9th Circuit Gets Tough on Border Gadget Searches
The ruling still allows the search of the defendant’s gear because in the court’s review they determined that reasonable suspicion of sex tourism did exist.
“A person’s digital life ought not be hijacked simply by crossing a border,” she added. “When packing traditional luggage, one is accustomed to deciding what papers to take and what to leave behind. When carrying a laptop, tablet or other device, however, removing files unnecessary to an impending trip is an impractical solution given the volume and often intermingled nature of the files. It is also a time-consuming task that may not even effectively erase the files.”
At the same time, a forensic search of a device can reveal each and every file, even deleted ones.
“Such a thorough and detailed search of the most intimate details of one’s life is a substantial intrusion upon personal privacy and dignity,” McKeown wrote. “We therefore hold that the forensic examination of Cotterman’s computer required a showing of reasonable suspicion, a modest requirement in light of the Fourth Amendment.”
That element of the ruling elicited vehement dissent from three judges.
“Whether it is drugs, bombs, or child pornography, we charge our government with finding and excluding any and all illegal and unwanted articles and people before they cross our international borders,” Judge Consuelo Callahan wrote, joined in full by Judge Richard Clifton and partially by Judge Milan Smith.

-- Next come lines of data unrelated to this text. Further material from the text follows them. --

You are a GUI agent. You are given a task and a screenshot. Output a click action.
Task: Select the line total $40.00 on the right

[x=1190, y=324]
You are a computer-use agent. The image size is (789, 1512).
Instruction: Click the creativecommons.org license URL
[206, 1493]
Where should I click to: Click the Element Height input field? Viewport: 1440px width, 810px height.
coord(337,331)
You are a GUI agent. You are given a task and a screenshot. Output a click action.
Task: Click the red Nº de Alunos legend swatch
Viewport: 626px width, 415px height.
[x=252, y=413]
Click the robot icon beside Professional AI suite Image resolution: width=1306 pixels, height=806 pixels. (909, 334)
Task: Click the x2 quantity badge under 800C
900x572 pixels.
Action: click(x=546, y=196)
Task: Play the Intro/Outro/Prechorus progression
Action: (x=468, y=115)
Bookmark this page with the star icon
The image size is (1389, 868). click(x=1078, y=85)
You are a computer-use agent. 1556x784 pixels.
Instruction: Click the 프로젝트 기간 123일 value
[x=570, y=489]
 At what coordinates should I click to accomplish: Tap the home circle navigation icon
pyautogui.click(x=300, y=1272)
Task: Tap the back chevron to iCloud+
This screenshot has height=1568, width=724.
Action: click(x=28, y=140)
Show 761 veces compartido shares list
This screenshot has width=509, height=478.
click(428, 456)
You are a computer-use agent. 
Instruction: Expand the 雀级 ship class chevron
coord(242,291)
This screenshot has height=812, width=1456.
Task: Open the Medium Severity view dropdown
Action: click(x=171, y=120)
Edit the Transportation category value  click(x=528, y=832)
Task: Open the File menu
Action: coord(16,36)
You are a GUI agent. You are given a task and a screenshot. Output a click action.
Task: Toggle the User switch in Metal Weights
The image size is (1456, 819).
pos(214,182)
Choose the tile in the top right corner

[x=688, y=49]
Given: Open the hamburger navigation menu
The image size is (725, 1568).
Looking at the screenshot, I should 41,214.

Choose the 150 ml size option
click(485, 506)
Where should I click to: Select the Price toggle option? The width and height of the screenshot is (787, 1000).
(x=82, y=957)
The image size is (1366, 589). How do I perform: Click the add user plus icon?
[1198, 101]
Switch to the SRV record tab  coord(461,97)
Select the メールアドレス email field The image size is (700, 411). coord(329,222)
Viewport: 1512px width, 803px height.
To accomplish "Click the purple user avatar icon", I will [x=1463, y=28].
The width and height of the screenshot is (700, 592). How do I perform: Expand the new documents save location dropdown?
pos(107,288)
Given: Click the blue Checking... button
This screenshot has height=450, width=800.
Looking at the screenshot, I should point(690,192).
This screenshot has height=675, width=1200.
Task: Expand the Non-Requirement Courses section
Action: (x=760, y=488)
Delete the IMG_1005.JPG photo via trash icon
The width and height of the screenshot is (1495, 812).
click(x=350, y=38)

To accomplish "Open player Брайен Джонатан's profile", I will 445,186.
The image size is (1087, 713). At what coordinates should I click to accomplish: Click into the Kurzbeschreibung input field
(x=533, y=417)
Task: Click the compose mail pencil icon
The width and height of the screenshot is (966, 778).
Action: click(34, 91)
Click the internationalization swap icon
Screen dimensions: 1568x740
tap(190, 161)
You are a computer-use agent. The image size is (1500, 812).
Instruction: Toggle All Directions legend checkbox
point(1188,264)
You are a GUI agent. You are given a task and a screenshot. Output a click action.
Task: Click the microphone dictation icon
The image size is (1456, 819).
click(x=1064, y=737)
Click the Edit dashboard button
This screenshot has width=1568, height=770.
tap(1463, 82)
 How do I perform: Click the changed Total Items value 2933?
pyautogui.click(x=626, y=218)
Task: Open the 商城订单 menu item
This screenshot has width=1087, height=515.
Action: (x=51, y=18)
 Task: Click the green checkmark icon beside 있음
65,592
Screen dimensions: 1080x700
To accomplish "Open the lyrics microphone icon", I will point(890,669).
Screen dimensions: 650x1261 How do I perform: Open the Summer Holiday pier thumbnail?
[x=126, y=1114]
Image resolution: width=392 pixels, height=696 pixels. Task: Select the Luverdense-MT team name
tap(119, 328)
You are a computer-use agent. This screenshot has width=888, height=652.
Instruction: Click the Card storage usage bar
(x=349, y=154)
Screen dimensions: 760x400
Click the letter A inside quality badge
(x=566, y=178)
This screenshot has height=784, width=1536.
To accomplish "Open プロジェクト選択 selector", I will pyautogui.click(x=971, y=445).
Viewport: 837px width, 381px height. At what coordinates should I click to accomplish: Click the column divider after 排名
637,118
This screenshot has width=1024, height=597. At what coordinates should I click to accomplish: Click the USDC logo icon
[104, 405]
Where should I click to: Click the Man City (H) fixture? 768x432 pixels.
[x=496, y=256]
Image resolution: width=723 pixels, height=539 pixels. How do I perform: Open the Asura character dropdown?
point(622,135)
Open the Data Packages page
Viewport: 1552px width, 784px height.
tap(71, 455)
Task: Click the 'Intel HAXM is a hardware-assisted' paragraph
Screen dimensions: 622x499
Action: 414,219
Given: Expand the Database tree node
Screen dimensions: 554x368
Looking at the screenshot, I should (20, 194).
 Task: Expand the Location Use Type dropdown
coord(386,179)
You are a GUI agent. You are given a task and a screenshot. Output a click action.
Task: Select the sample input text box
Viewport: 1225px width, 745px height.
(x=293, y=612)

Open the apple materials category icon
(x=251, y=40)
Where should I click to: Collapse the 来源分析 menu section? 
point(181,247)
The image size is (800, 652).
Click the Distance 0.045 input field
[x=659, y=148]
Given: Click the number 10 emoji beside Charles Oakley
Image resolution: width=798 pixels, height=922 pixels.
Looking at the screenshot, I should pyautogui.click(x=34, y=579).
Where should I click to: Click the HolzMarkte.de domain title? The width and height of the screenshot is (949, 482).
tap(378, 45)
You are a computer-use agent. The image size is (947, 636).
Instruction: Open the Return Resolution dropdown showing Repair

“Accomplishing that Herculean task requires that the government be mostly free from the Fourth Amendment’s usual restraints on searches of people and their property,” Callahan added. “Today the majority ignores that reality by erecting a new rule requiring reasonable suspicion for any thorough search of electronic devices entering the United States. This rule flouts more than a century of Supreme Court precedent, is unworkable and unnecessary, and will severely hamstring the government’s ability to protect our borders.”